In the remarks on Iran's economy, swap "Paris" for "Rome" and write out the passage from "June 29, 2018" to "FEMO and APA.".

__Text shown__.
◆ ◆ ◆ ◆ ◆
“IRGC and the religious foundations are controlling most of Iran’s economy”
June 29, 2018
Remarks by Paulo Casaca, Executive Director of the
"South Asia Democratic Forum" based in Brussels and former member of
European Parliament, in a panel on "Policy on Iran" in Paris, 29 June 2018,
organized jointly by FEMO and APA.
Well, it's really a great honor to be among this magnificent panel, and in front of such a qualified audience present here. I know that this has been also transmitted by social media. And try to get exactly to the point, I think getting to the beginning, to the honorable Prime Minister, former Prime Minister of Italy that to reconstruct a common European Euro-American front is vital. On what basis can it be done?
I think not a point less, not a point more than the 12 Points of Secretary Pompeo. They are brilliant. They really materialize the ... that a lot of people, a lot of people that, both United States and Europe have been advising up to now. Of course, one of them is obviously American, but could not be done. Otherwise, there is the hostages, the American hostages ... United States could not put it in a different perspective.
And so I think we should not go absolutely nothing to destroy it, and of course, rationally as Congressman Torricelli already explained, obviously, that this regime cannot do it. And the implication is clear for all of us. I do not think, however, that this implication shall be put as such on the table, since the last thing we should be giving is this excuse that, well, after all it's all about doing what was done in 2003 with Iraq. It is not, we are not offering any way out. We just want to crash whatever, whatever happens.
One thing is to know rationally what the outcome is. The other thing is to say, "Well, have you anything to object to any of these 12 Points? And they, the minimum of normal relations in, for that we have to demand for whoever to be in the Council of Nations. That's the question I think has to be raised.
The second issue is really this trade, this interest that came to the point, well, the case of Italy was obviously already put here, but in Portugal the same happened. I mean I just saw that, you know, the photograph from last year, the former-the present-the present leader of the credit security which by the way is a lady ... ridiculous way of dressing, you know, and ... or respect to the Tehran leadership. It's completely ridiculous that a lot of money has been put there. Actually, I do think more than what we know about. And I think that we have clearly to put one question on the table.
◆ ◆ ◆ ◆ ◆
Pointing data for screenshots
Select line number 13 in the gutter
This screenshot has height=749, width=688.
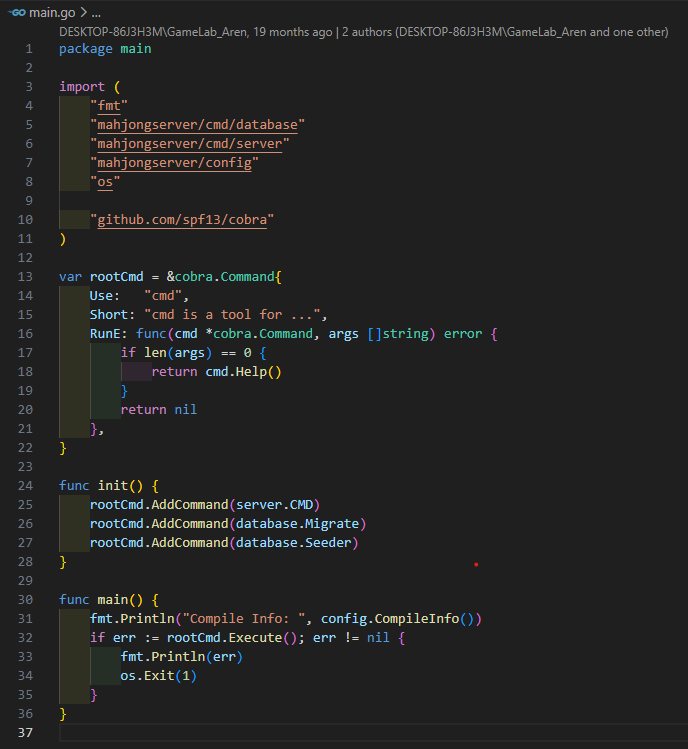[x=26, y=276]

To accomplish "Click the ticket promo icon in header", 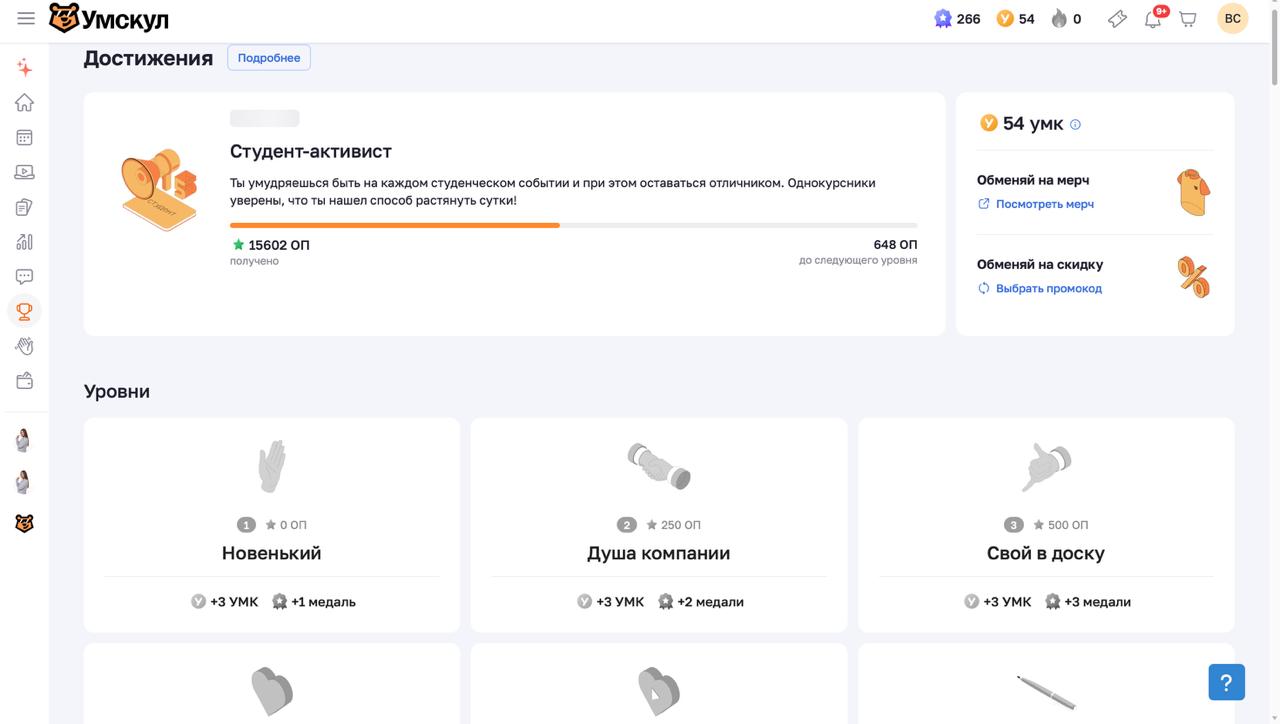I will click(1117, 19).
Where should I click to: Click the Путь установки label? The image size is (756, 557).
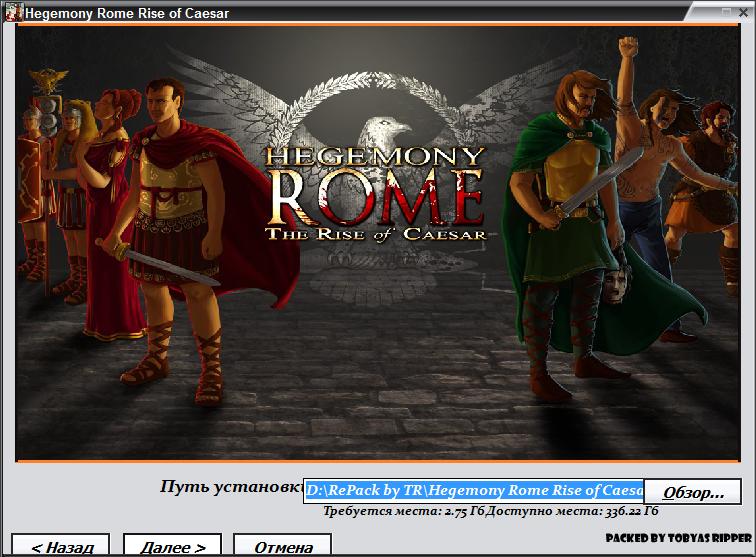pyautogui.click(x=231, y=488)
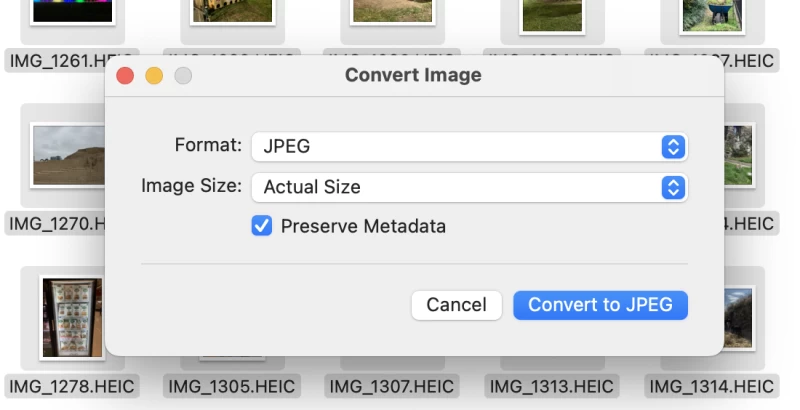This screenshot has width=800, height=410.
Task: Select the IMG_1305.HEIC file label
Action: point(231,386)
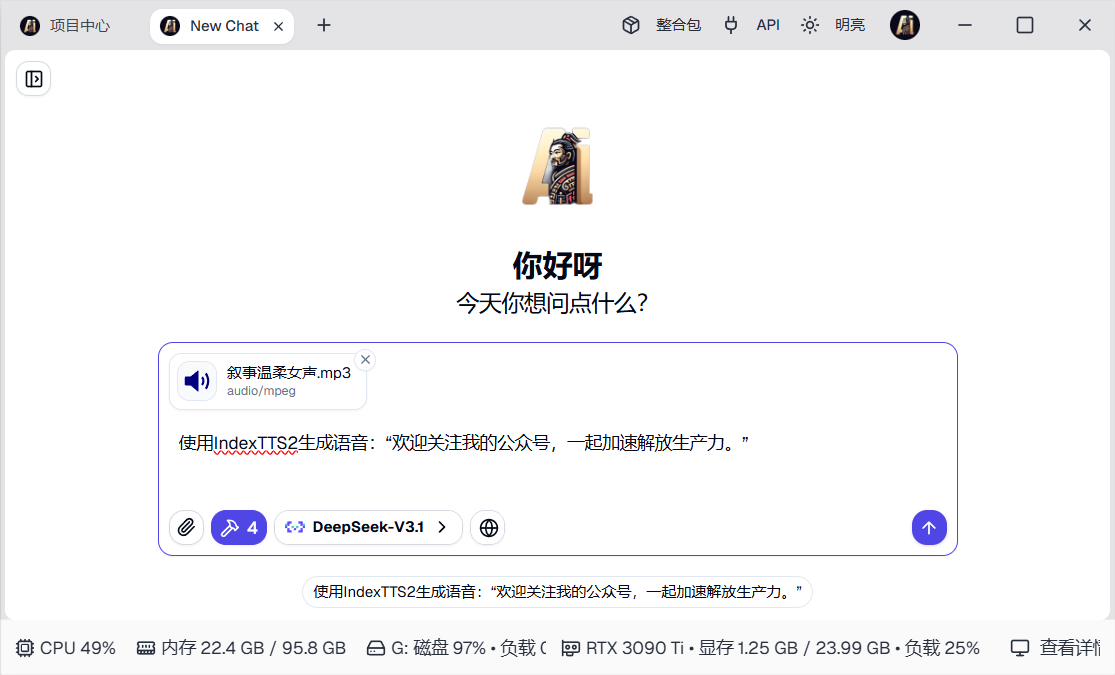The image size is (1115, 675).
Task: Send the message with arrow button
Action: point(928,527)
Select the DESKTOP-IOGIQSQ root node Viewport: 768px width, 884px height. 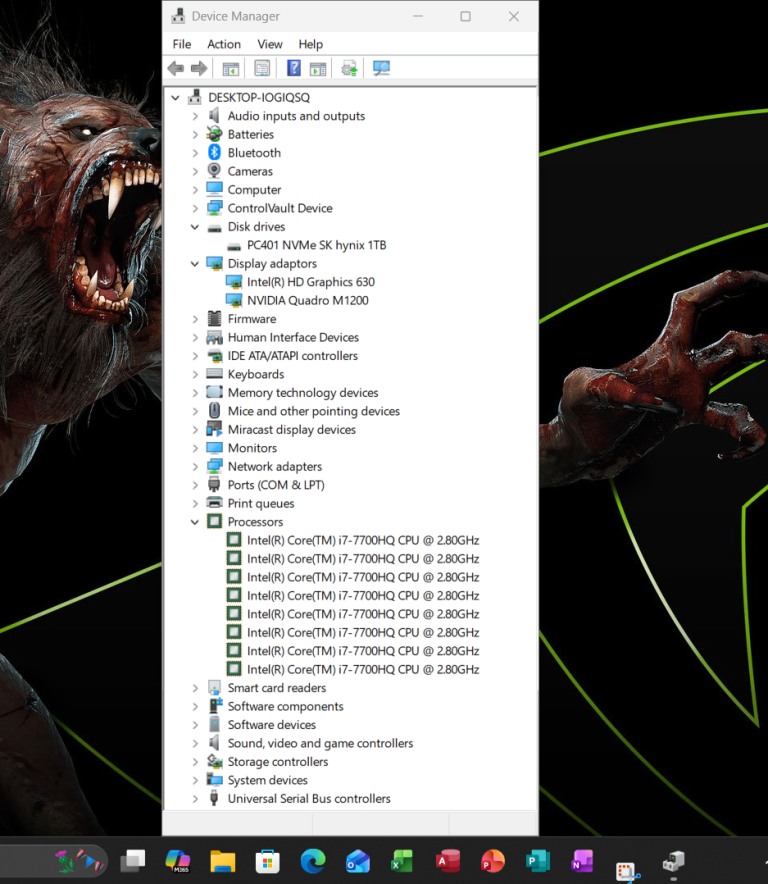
◆ ◆ ◆ ◆ ◆
__Output for this task__.
June 29, 2018
Remarks by Paulo Casaca, Executive Director of the
"South Asia Democratic Forum" based in Brussels and former member of
European Parliament, in a panel on "Policy on Iran" in Rome, 29 June 2018,
organized jointly by FEMO and APA.